Il delirio retorico peronistacastrista in morte di un calciatore

Rispetto per Maradona, non per i suoi adepti pagati con le tasse degli italiani

Condoglianze a Diego Armando Maradona, per la sua morte, le sue giocate, che (ci) hanno fatto sognare tutti gli amanti del calcio, compreso chi scrive, ma il giornalismo italiano evidentemente non può fare a meno di sbrodolare retorica e strumentalizzazioni politiche di fronte ad un giocatore che abbandonata la carriera calcistica 25 anni fa, si è autoproclamato come una una sorta di Che Guevara in salsa postmoderna, cioè chavista e populista, cioè di un comunismo che oltre agli errori del ‘900 ha aggiunto l’amicizia verso i regimi islamici, l’antisemitismo e quel colonialismo all’incontrario che è il terzomondismo, l’odio razzista verso il nord. Non giudichiamo le sue attività individuali, i suoi “vizi”, sono fatti suoi, giudichiamo un giornalismo italiano che più che Sky sembra tele Sur del Venezuela, più che la Rai sembra la Granma, organo ufficiale del partito comunista cubano, con massicce dosi di veleno verso le cattivone squadre del nord Italia, cattivone riccone, eppure chi ha buona memoria sa che Maradona se ne voleva andare dal Napoli, si dichiarò ostaggio di Ferlaino.
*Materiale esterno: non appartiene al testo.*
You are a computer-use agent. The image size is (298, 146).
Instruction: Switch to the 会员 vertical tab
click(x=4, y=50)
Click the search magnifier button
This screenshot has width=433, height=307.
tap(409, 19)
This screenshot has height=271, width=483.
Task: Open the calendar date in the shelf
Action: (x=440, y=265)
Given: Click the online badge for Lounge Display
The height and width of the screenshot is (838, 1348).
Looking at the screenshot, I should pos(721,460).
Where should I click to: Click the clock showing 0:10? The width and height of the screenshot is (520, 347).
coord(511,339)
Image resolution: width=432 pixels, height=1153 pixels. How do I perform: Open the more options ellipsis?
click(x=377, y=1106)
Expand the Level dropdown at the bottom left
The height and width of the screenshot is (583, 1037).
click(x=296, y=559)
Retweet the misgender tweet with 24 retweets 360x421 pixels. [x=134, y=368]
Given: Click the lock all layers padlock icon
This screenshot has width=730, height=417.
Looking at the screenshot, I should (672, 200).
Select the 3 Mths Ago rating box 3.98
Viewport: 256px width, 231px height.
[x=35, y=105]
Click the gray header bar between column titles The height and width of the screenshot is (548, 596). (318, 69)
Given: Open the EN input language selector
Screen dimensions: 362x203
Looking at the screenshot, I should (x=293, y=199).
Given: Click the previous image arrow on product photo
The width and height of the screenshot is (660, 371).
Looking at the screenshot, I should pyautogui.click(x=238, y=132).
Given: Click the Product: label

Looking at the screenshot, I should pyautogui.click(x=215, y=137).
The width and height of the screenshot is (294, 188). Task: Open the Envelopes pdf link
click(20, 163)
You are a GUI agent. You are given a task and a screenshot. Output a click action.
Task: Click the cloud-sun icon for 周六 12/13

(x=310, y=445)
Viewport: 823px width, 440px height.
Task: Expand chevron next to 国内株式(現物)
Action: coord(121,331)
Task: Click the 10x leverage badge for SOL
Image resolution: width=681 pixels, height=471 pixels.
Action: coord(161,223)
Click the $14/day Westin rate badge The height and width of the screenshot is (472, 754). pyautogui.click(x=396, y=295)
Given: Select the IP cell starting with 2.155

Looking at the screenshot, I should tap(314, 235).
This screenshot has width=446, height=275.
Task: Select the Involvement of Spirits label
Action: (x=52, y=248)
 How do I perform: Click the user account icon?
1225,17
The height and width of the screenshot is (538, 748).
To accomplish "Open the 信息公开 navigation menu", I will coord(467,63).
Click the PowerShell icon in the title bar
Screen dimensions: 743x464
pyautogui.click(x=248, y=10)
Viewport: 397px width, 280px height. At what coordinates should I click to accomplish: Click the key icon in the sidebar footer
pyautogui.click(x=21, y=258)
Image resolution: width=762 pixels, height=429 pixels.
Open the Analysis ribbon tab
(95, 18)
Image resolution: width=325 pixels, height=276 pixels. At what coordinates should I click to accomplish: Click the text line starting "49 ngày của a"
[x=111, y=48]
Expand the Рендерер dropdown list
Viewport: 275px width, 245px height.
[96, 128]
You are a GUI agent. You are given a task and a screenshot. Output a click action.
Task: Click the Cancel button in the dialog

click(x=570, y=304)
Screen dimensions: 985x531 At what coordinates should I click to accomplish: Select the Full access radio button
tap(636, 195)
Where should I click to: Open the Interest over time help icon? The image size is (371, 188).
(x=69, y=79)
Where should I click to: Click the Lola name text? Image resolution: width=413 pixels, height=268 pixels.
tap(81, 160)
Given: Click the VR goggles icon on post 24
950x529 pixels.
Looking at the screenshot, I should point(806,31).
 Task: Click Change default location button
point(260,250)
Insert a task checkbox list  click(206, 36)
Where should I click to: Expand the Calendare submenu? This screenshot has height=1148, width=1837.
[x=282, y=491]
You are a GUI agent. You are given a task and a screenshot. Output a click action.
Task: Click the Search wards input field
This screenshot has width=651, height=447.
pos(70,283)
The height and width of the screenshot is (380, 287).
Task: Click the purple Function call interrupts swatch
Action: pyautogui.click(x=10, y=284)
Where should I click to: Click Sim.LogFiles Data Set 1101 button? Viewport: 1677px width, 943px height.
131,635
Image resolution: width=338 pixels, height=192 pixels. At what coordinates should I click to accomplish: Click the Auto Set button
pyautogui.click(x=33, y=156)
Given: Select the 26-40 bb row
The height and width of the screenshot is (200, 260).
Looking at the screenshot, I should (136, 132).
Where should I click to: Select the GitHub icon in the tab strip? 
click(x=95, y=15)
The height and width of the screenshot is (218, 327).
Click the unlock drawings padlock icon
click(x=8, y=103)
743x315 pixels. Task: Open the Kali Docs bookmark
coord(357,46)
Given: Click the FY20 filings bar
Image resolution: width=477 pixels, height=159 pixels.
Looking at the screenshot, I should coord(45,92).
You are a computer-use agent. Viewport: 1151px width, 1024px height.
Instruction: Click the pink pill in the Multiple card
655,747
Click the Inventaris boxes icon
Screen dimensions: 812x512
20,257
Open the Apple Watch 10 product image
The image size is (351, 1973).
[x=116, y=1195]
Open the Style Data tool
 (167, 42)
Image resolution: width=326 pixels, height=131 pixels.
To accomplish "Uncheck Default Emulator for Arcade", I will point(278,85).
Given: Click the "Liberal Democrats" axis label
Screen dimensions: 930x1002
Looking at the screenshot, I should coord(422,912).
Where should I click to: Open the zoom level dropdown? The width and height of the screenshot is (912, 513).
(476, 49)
Ma sopratutto ci si dimentica di dire che Fidel Castro non era un ribelle ma un dittatore che ha incarcerato per 20 anni dissidenti per reati di opinione, che in Venezuela l’esercito spara sugli studenti. Altro che ribelle, Maradona è stato un grande calciatore, ma dopo la carriera calcistica si è trasformato in una una mascotte marionetta delle peggiori dittature e dei peggiori caudilli sudamericani. Finiamola con queste buffonate. Siamo nel 2020. Buon riposo Diego, sperando che chi ti paragona al Papa, a Evita Peron, Fidel Castro, Chavez e altri dittatori rossi, non meno feroci di quelli neri, non disturbi il tuo sonno.